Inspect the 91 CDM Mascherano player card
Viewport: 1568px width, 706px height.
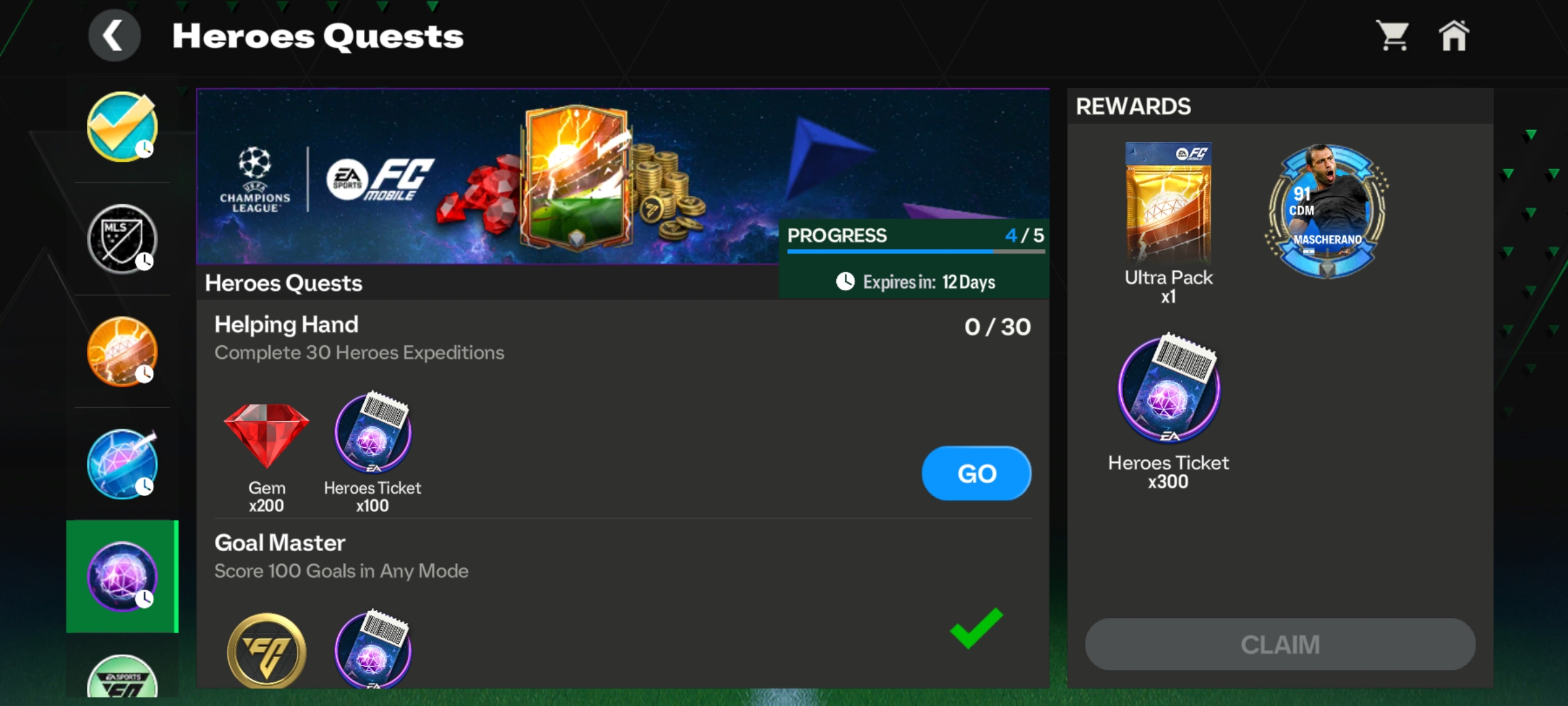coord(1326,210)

---

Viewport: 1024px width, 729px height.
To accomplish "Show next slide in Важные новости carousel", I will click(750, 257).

---

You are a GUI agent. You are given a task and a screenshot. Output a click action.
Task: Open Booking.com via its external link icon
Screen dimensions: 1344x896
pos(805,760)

---

▸ **What you need to do**
Wherever the word "click" occurs in the data, copy that whole line.

▸ **Result below**
To accomplish "Show next slide in Важные новости carousel", I will click(750, 257).
You are a GUI agent. You are given a task and a screenshot. Output a click action.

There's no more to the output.